If I pay the bill, the lights stay on. Other than that detail, I know nothing about electricity.

When I go to pick up the camper from the storage yard, the batteries will no doubt be dead, by the time I've hitched up and plugged it in to the truck and drive home to start packing, they'll have a bit of a charge.

With that considered, I unplug the 7-way whenever I stop for like a meal on the road, or whilst hitched in the driveway, but parked overnight.

Is this necessary? 
Will leaving it plugged in damage or drain the truck battery? 
Is it common for the camper batteries to drain to dead, or have these seen their day?


----------



## Oregon_Camper (Sep 13, 2004)

Unless you have your truck wired different than normal, I don't think it will power the trailer connection unless the truck is running. I've left mine connected for days while at my house with no problems.

Normally your radio and gas detectors will drain your RV's battery over time while in storage.

To fixed this issue, you can either disconnect one battery connection each time you park your trailer or install a disconnect switch.

Here is an example of a basic disconnect switch....cost is about $10.


----------



## Todd&Regan (Jul 1, 2010)

Disconnect the battery whenever you put it away for storage. That way the battery will not be drained.


----------



## Snow (Sep 27, 2011)

It depends on how the charge lie from the truck is wired.. If it is wired after the ignition switch, then NO leaving the 7way plugged in while parked will not kill the truck battery BUT (always one of those) if the charge line is wired before the ignition then YES it could kill the truck battery.. Easy way to tell is connect a volt meter between the charge line and ground at the receptacle, with the truck off see if you have power across the two points.. if there is power then your charge line is wired before the ignition...


----------



## Metal Dad (Jun 4, 2013)

Wow! That was quick. What great info! Thanks one and all.

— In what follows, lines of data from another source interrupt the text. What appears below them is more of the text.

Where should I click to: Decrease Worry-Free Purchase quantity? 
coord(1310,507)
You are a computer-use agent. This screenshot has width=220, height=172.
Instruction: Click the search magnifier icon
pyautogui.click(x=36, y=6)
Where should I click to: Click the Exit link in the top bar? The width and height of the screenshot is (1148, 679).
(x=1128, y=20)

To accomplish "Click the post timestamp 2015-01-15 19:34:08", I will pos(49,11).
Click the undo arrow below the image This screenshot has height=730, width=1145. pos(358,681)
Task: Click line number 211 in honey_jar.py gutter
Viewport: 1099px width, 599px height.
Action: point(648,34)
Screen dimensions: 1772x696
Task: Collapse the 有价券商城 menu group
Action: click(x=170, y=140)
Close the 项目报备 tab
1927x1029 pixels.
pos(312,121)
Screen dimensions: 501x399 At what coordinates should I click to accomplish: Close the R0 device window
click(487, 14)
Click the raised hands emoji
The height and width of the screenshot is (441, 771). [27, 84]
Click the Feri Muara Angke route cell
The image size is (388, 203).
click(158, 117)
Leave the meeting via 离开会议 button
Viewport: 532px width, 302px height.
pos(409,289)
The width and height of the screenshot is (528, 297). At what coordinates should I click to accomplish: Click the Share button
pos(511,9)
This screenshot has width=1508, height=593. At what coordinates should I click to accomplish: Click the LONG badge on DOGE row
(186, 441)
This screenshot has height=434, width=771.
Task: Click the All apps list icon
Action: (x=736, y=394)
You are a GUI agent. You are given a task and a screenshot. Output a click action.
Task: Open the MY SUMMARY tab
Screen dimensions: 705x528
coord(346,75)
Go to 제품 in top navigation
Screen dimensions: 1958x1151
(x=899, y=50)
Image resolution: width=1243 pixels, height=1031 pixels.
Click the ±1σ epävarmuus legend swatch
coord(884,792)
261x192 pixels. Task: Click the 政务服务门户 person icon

I'll check it out and see what happens.

Though I've not hooked it up to a meter yet, I'm inclined to think it's pre-ignition wired because the first time I went to hitch it up, I plugged in the 7-way and heard music. The wife and kids left the radio on while showing it off when we first brought it home.

I can't rely on the wiring to be done with any sense of normalcy in my truck, as the prior owner installed a sound and alarm system, and removed it before selling, locks work occasionally by the fob, and every once in a while... I'll hit the button to unlock and the wipers make a single pass across the windshield. I've decided to conside it quaint.

I won't be surprised if the batts are original 2005 as well. I haven't looked under the tank cover much yet. I've had it out 3 times, and twice more to move it. Gonna look at OC's disconnect option.


----------